Both the Consumer Confidence Index (CCI) released by the Conference Board and the Consumer Sentiment Index (CSI) from the University of Michigan slipped in October, with the CCI down one point as consumers waffled between feeling better about near-term business conditions but a bit worse about the extended outlook. At season-end, it was at its lowest reading since April, at 94.6 points, and marks the third time it has dipped below 95 points this year. Prices and inflation remain the top concerns. The CSI was also down in October, losing 1.5 points to finish at 53.6 points, its lowest level since May. Responses to both surveys were closely aligned, and despite strength in financial markets, the overall mood of consumers remained mediocre.
Since the earlier release of the Inntopia report, the November Consumer Sentiment levels fell even further.

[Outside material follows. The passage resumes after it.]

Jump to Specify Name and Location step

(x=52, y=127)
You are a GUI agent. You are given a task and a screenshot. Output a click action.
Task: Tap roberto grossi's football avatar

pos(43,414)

The University of Michigan’s Consumer Sentiment Index dropped to 51 for November, hovering near one of the lowest levels in the monthly poll’s history. The final reading published this week was slightly above the preliminary November figure, 50.3, published in the preceding two weeks, but down from 53.6, which it recorded in October. The figure aligned with the number that The Wall Street Journal had polled economists to forecast.
The Index was down 29.0 percent y/y compared to 71.8 percent recorded in November 2024.
The University of Michigan’s Consumer Expectations Index (CEI) rose for the first time in five months, representing a 1.4 percent increase from the previous month and a 33.7 percent drop from the same period a year ago.
Surveys of Consumers Director Joanne Hsu said, “Consumer sentiment was little changed this month with a 2.6 index point decrease from October that is within the margin of error. After the federal shutdown ended, sentiment lifted slightly from its mid-month reading. However, consumers remain frustrated about the persistence of high prices and weakening incomes.
Government unemployment data was unavailable for the Market Briefing published in November due to the government shutdown.
Looking Ahead
“We had a mixed October that included soft bookings but great revenue for that month, early season activity with flat bookings but moderately better revenue, and an early season foundation that is looking good,” offered Foley. “Some high-yield early season bookings for Thanksgiving and pre-Christmas are doing a good job of laying a solid foundation for the months ahead,” he continued. “But winter occupancy is down slightly, and so is actual demand based on shifts in available inventory. Yet, bottom-line revenue improved as those fewer bookings proved to be more rate resilient than we’ve seen lately and improvements in revenue help pad against some of the uncertainty the industry is facing in the coming months,” he added.
Foley concluded the monthly Market Briefing by observing that “while some resorts have already opened, we are well aware that economic indicators, inflationary pressures, and political mayhem are contributing to ongoing consumer caution about discretionary spending, so we’ll look for some bounty from Mother Nature to spark more booking activity in the weeks ahead.”
DestiMetrics
DestiMetrics, part of the Business Intelligence platform for Stowe, VT-based Inntopia, which is now owned by Outside Interactive. The company tracks lodging performance in resort destinations. Each month, the forward-looking reservation data is compiled and aggregated, with individualized results for each region, and distributed to subscribers at participating resorts. Approximately 28,000 lodging units in 17 mountain destination communities across Colorado, Utah, California, Nevada, Wyoming, Montana, and Idaho contribute to the data pool and represent an aggregated 55 percent of all available rental units in those regions. Results may vary significantly among/between resorts and participating properties.